You grin to reassure. "Haha, that's the spurrit!”
But hold on a moment, because there's one thing you have to say. "But if you're going to apologize to me when it's not your fault then you should apologize to the doomed Aradiabots too!"
She stares. "But the doomed Aradiabots are me. What use is there to apologize to myself?" She catches her surprise. "They knew what was happening. It was their choice."
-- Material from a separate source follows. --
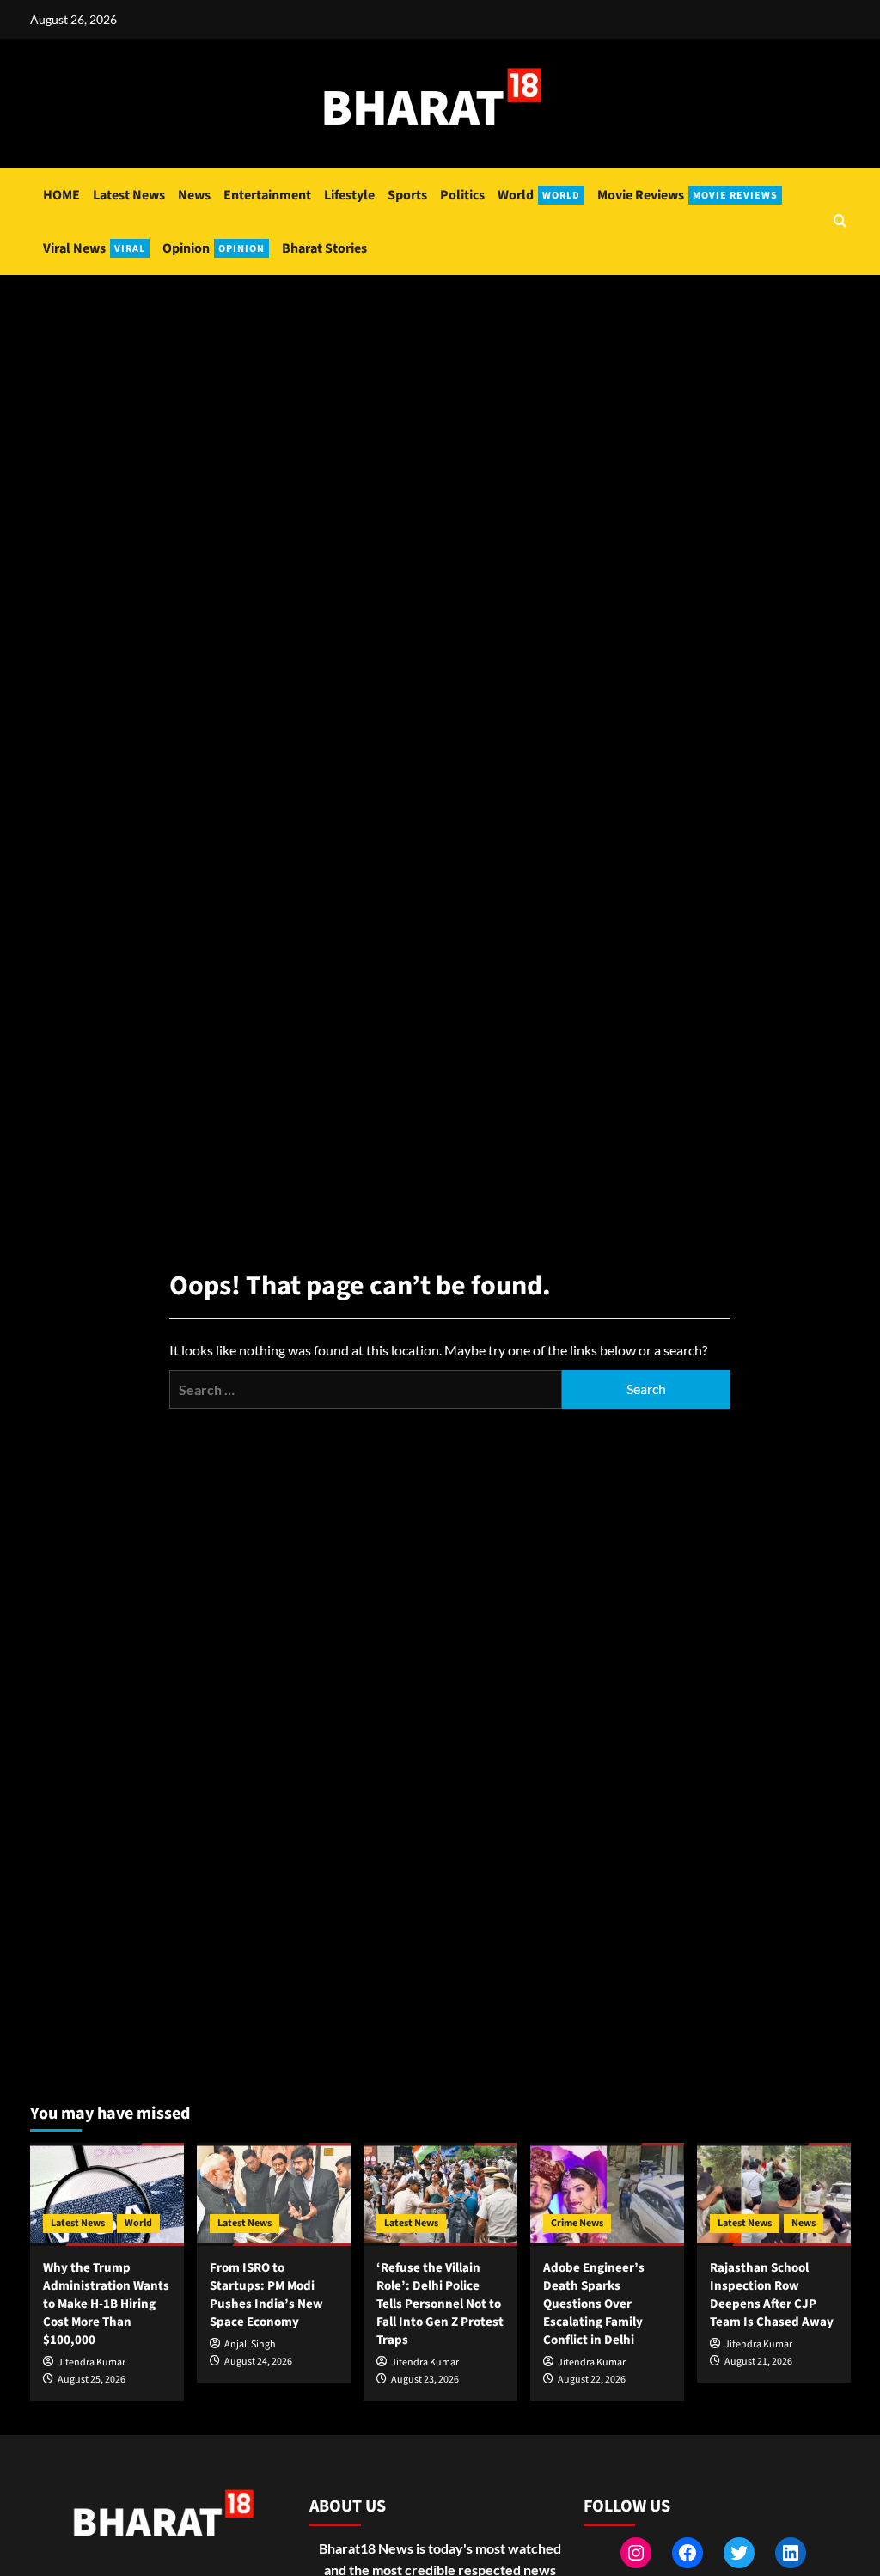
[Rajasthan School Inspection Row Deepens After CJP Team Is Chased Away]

"What diffurrence does that make? Like me, Purrdox Space somehow decided that they're not going to get to be the alpha furrsion of Aradia who gets to go fairy god tier. Purrdox Space still chose one over the other, for no good reason! They have to live with that too. Er, be dead with that too. ...afterlive with that too? They had to either stay or leave and they were forced into making a choice you never had to make! Just like how I somehow wasn't alpha!Nepeta, so now you're apologizing to me. I don't see how your - er, the other Aradia's, situation is that diffurrent from mine, really!"
Aradia's face remains blank. It's one of those rare times when she shows what’s backstage: the gears spinning ceaselessly inside her head, never reaching a verdict. She comments, "But apologize to me? A dead robot..."
Aradia lets the silence hang for a while, and then concedes. "...who wasn't emotionless, I suppose." She smiles. "...It's still weird though, apologizing to myself."
"You really should though! For yourself!"
"Thank you, Nepeta. I'll see about it." She adds, "all in good time."